◆ **Work task**
Each line with the word "arrow" must appear in the answer, copied from the records.

◆ **Recorded data**
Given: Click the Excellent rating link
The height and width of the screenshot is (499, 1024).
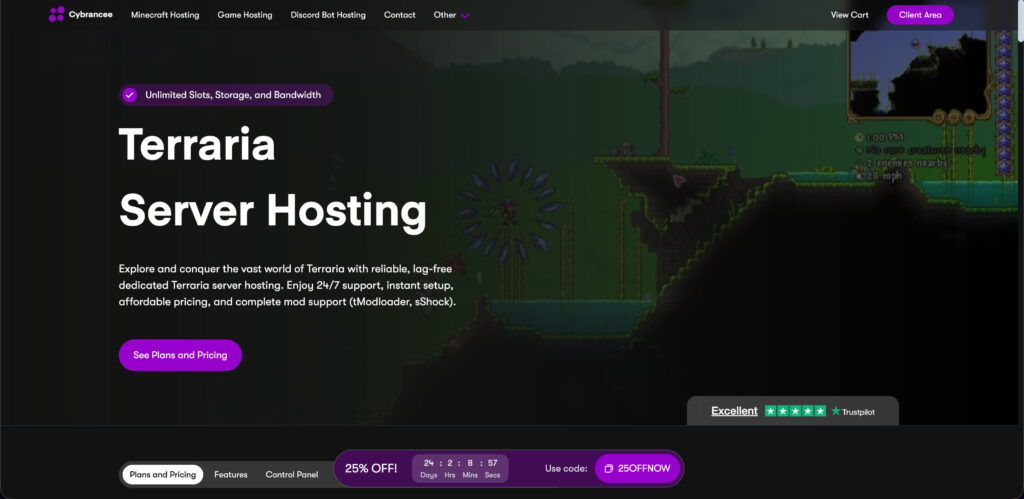Looking at the screenshot, I should point(734,411).
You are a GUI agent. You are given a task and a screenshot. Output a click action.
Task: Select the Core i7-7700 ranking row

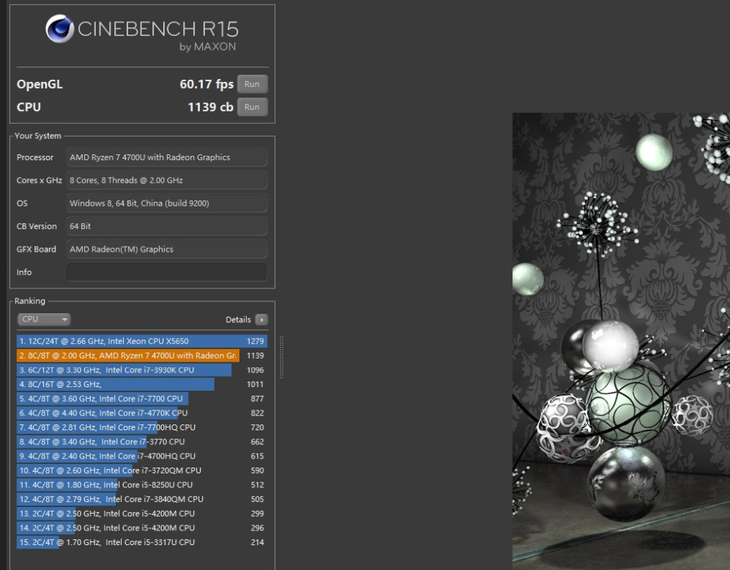140,398
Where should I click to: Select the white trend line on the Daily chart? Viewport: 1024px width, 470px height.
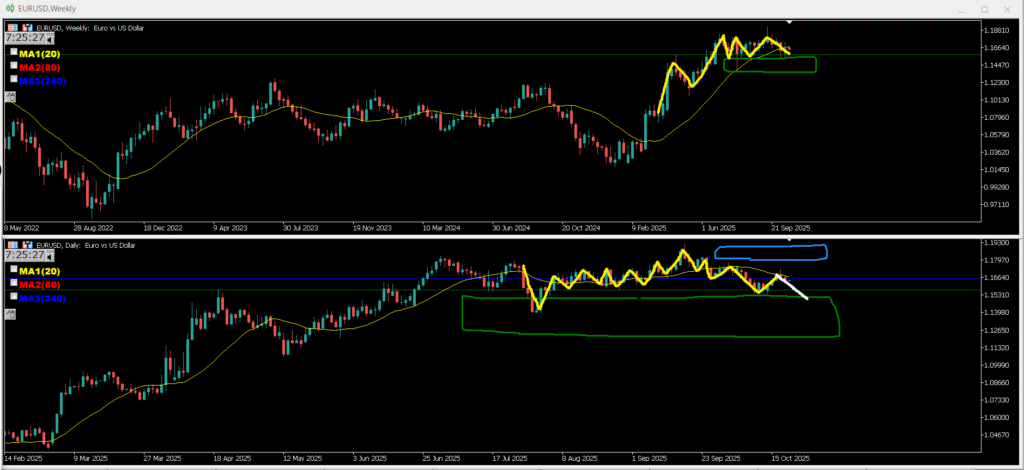pyautogui.click(x=793, y=287)

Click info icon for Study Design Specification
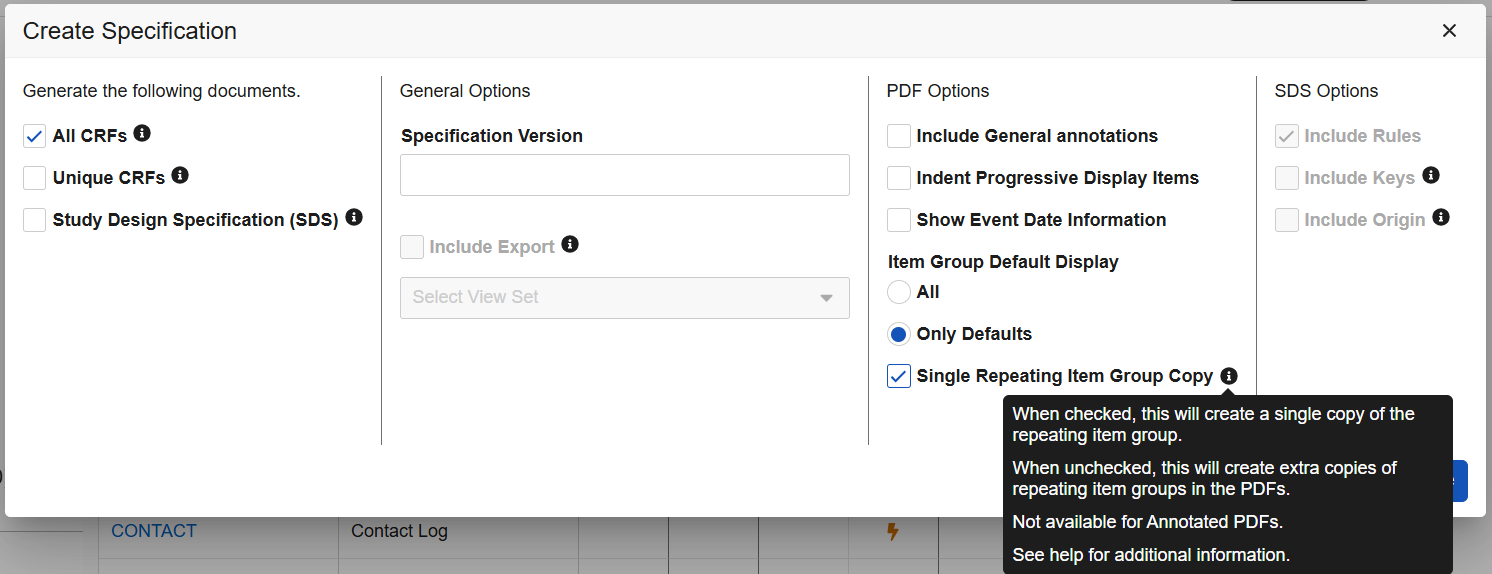coord(353,217)
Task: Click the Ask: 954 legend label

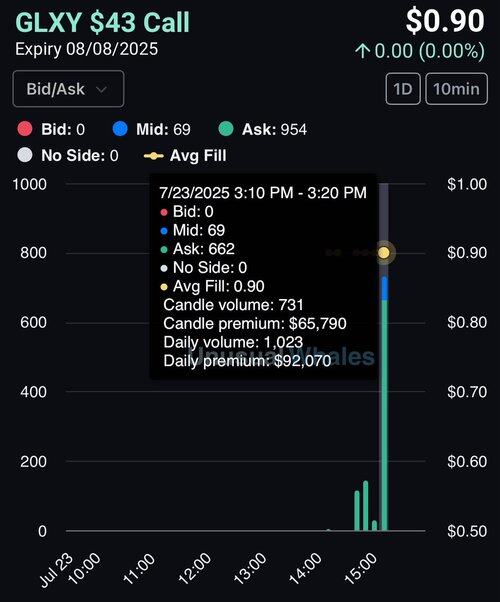Action: click(x=274, y=129)
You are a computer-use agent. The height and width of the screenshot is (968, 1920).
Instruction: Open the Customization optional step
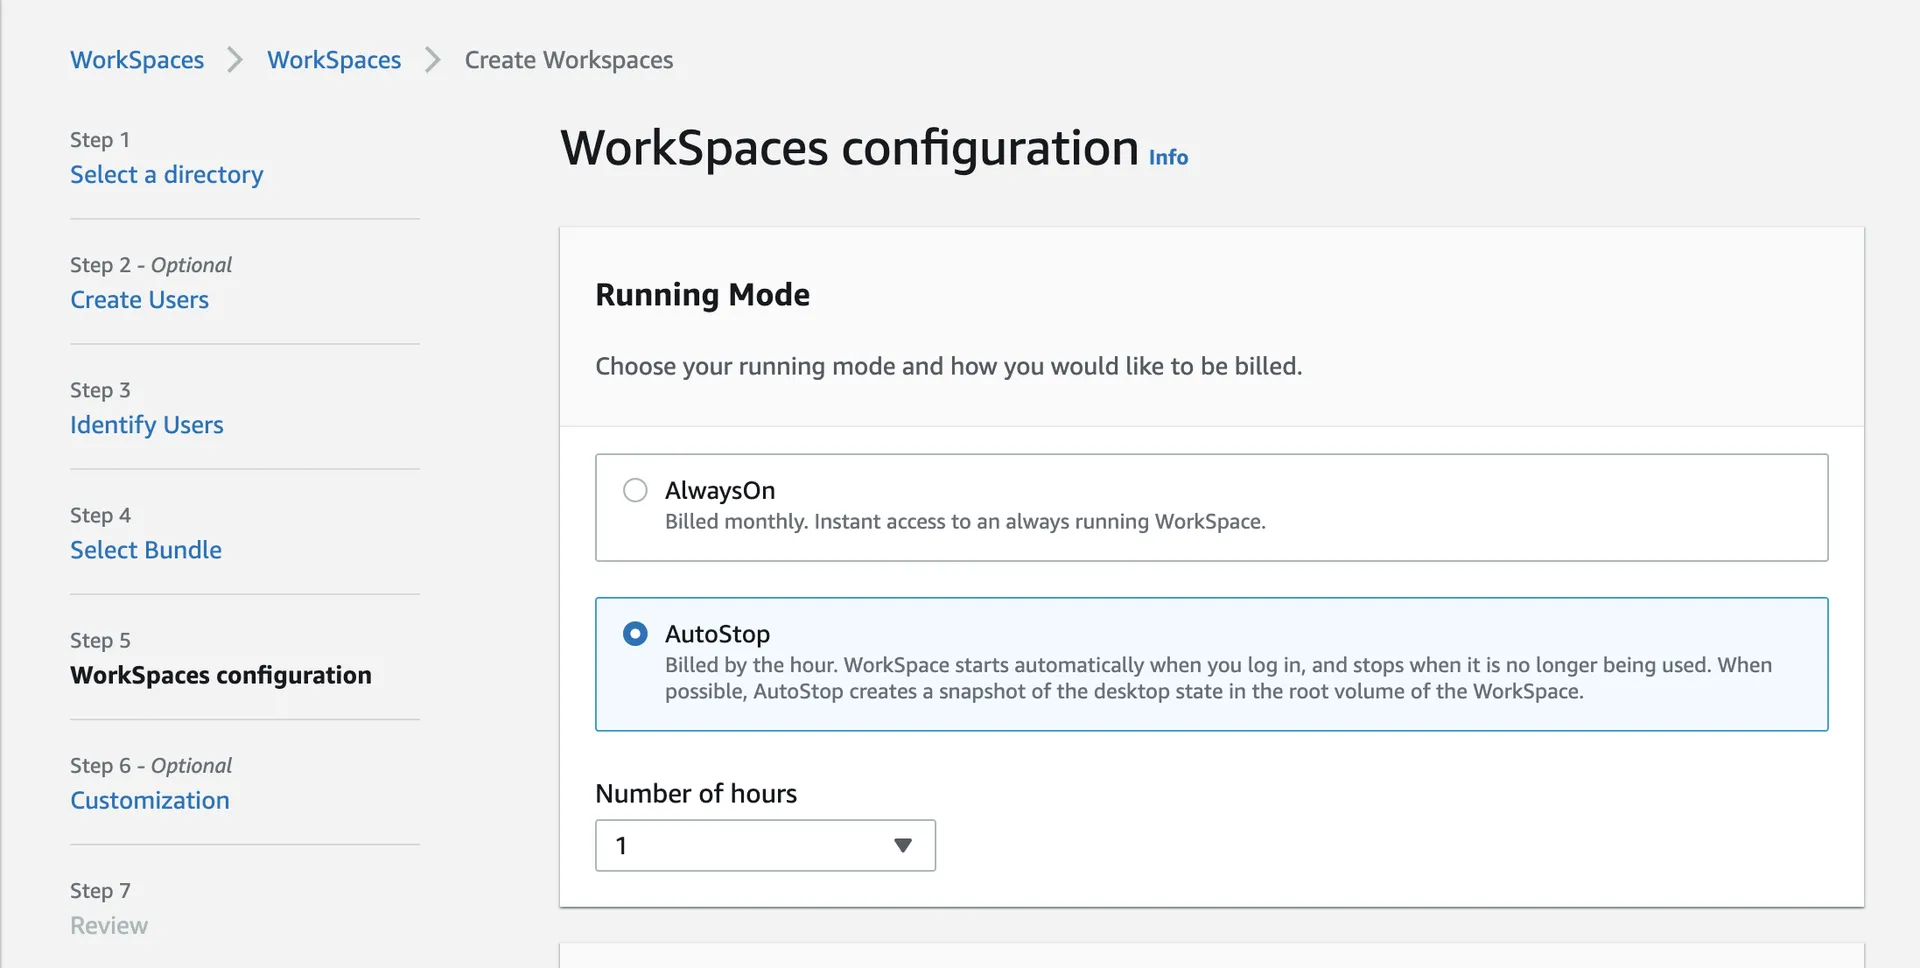pyautogui.click(x=150, y=800)
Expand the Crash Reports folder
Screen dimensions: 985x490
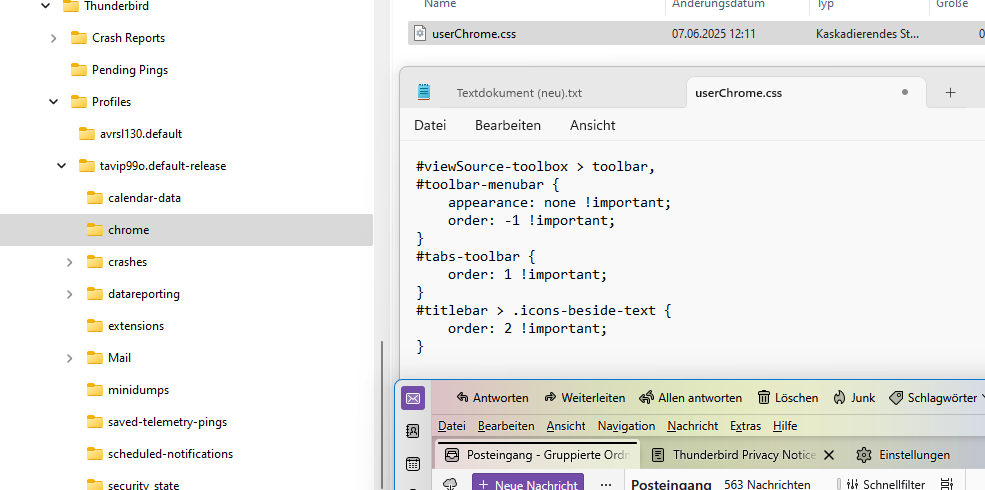pyautogui.click(x=53, y=38)
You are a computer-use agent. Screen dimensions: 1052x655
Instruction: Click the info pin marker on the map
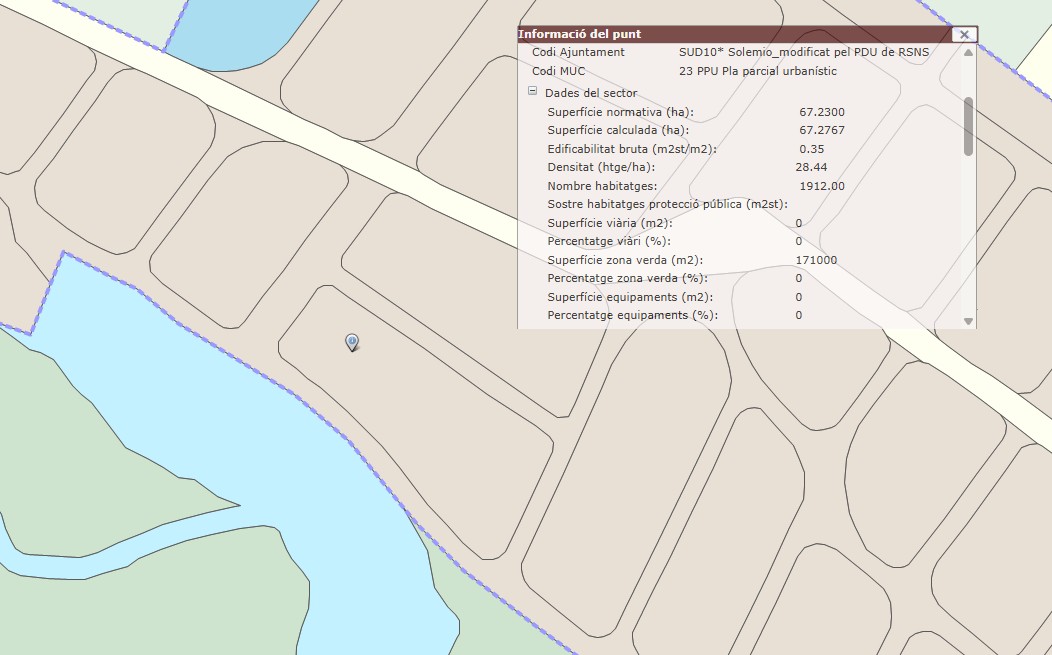coord(352,342)
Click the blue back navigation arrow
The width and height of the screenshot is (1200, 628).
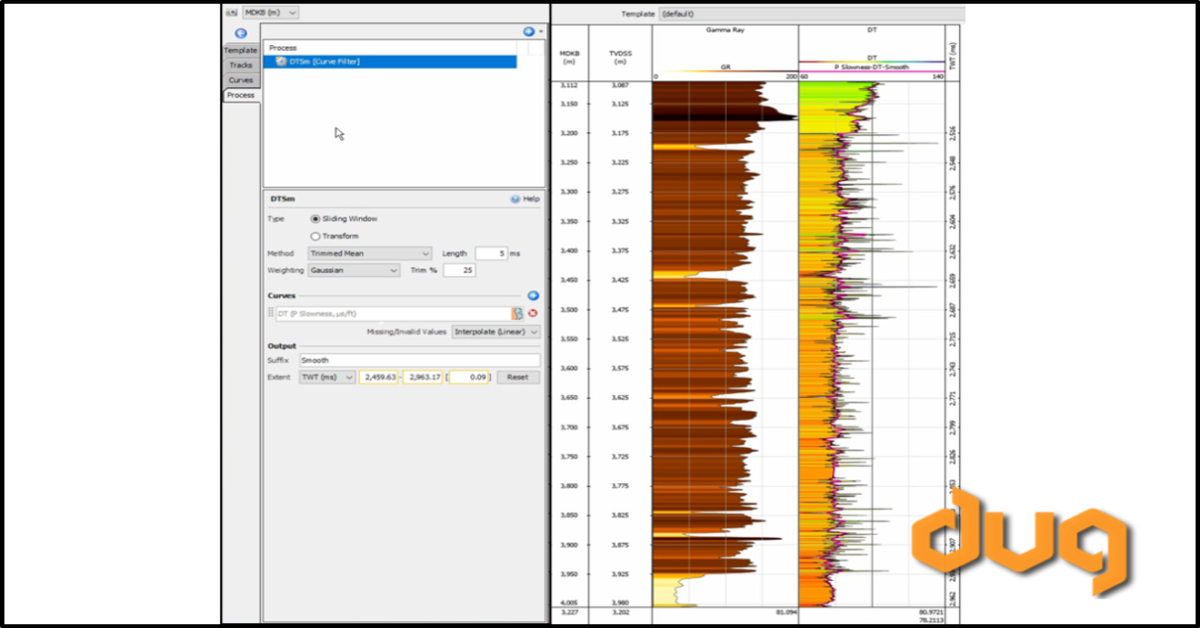pos(240,33)
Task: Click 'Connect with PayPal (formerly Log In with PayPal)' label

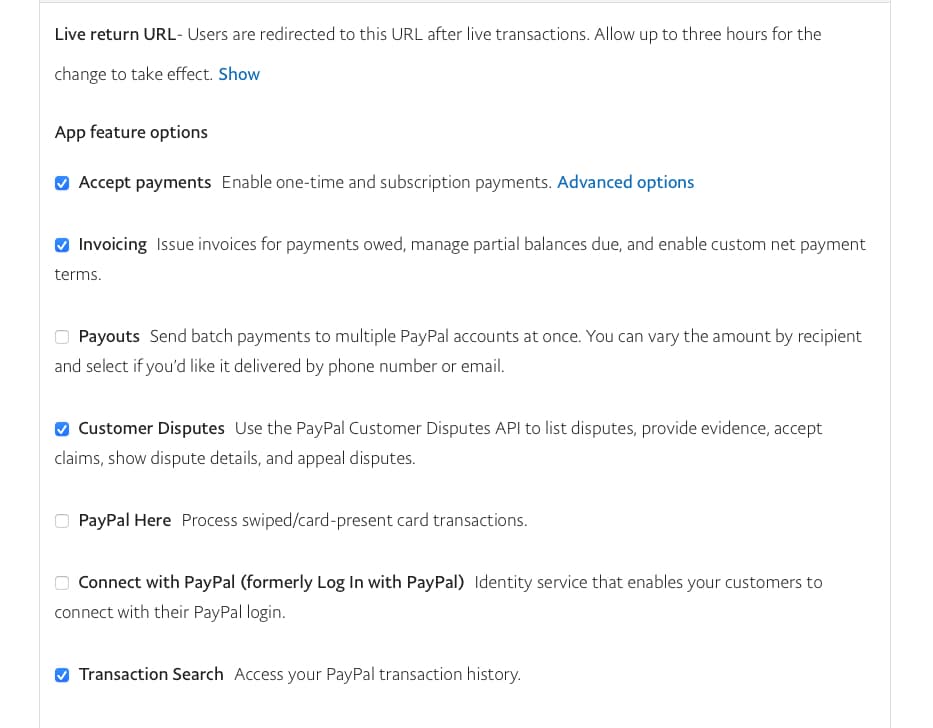Action: pyautogui.click(x=271, y=582)
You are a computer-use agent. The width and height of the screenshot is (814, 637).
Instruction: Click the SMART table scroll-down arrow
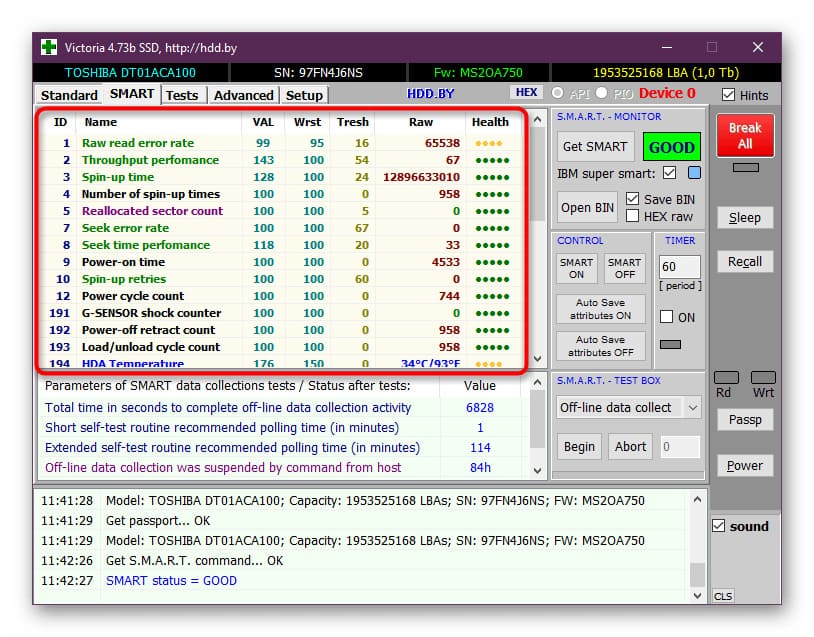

◆ **Output of the exercise**
Click the blue back navigation arrow
Instruction: Click the SMART table scroll-down arrow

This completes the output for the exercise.